После гражданской войны, когда Петр Вайгин вернулся домой, справил свадьбу и понесла Катерина первенца, пристроил молодой хозяин к дому боковую горницу. Пролетко да покойный Степан Куропоть вызвались плотничать на подмогу, а пильщиков пришлось подрядить чужих. Они за работу выговорили кроме денег еще и харчи. Срядились, чтобы каша каждый день была. Год тогда выпал зяблый, жито на полях вполовину мороз побил. А пильщики кашу с хлебом ели. Давно это было, а все помнится.
Когда сыновья стали подрастать, задумал Петр Романович еще одну пристройку сделать. Бревна навозил самолучшие из Салозерского бора. Две военных зимы их сохранял. А как пришли похоронные на старшего Федюшку и среднего Михаила, пустил бревна на дрова.
Жарко горели в печи те полешки, больно было на огонь смотреть.
Андрей годами на войну не вышел. Думалось, что он хозяином в доме вырастет, а последышек вильнул хвостом и укатил из родного гнезда.
«Колизия естетического идеяла»… Леший его разберет. Только что не матерно.
Вернее верного пса служил Вайгиным старый дом. Спасал от холода и непогоды, веселым гудом половиц отзывался на праздничный пляс, прятал за стенами от чужих глаз горькое хозяйское горе.
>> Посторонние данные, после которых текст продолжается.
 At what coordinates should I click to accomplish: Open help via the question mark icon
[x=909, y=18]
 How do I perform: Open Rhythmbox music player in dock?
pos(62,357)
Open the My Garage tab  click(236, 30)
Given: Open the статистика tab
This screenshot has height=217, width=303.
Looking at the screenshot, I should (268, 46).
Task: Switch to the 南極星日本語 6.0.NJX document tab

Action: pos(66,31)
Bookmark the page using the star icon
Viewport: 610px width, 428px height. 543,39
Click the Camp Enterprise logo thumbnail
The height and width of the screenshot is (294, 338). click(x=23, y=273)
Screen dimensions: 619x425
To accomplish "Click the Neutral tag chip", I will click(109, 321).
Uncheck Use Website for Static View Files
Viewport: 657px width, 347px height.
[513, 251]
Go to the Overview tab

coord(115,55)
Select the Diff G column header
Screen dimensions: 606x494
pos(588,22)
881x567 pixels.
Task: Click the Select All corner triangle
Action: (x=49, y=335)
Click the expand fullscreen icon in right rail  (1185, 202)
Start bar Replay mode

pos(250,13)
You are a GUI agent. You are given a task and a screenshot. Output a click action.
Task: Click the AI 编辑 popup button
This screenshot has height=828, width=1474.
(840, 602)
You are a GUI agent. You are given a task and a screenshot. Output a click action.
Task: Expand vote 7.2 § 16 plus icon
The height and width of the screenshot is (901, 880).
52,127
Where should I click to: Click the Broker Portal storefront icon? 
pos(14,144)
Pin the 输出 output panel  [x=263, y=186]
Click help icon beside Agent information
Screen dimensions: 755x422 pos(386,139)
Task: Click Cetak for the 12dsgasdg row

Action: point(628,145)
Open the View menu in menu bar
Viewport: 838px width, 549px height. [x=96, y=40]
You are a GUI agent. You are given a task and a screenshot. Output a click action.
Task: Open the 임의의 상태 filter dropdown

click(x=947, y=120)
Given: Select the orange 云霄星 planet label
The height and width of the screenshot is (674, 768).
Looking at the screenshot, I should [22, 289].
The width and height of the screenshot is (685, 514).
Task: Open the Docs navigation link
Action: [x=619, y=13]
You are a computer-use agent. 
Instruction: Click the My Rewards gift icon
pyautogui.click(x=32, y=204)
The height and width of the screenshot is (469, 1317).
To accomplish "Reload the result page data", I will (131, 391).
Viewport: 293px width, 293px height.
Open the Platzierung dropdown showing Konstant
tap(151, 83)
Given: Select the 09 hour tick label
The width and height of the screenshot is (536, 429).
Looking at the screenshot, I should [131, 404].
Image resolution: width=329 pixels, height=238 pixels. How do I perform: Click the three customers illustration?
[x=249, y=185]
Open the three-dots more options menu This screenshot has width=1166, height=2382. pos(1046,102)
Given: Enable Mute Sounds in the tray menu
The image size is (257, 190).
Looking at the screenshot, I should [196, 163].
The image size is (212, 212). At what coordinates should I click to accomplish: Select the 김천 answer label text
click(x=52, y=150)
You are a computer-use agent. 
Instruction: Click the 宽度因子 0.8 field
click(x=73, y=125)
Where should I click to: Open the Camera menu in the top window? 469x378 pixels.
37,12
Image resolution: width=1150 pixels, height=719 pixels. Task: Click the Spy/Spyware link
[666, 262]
Не перевелся поморский корень. Четыре мужика землю топчут, а дом пустой. В двух комнатах, в горнице и просторной кухне катается Петр Романович, как сухая горошина в большой банке. Теперь и ее, последнюю, вытряхнут из гнезда.
Расстроенный нахлынувшими мыслями, дед Пека не знал, куда деть себя. Долго сидел на ступеньках крыльца, бродил по подворью, обошел дом. Оглаживал заскорузлыми руками старые, дымного цвета бревна, поправлял в пазах высохшую паклю, которую синицы приспособились воровать на гнезда, осматривал связи углов, отаптывал крапиву, исподволь разорявшую опорные столбы, трогал рассохшиеся, шершавые до седины, доски обшивки.
Дом старел, как и его хозяин. Фасад приметно подался вперед, нижние бревна точила гниль, кособочились стены, нарушая выверенную отвесом строгость линий. Дома ведь тоже рождаются, живут и умирают, но как и людям, им хочется видеть рядом пахучие срубы сыновей.
— Долгий век, не неделя, всяко наживешься, — сказал дед Пека родному дому, поправляя отстегнутую ветром доску обшивки. — Притулюсь напоследок возле сына, спасусь годик-другой его теплом. Внучат попестую. Кольку да Димитрия, а потом… Дух выйдет, так телом хоть огороду подпирай.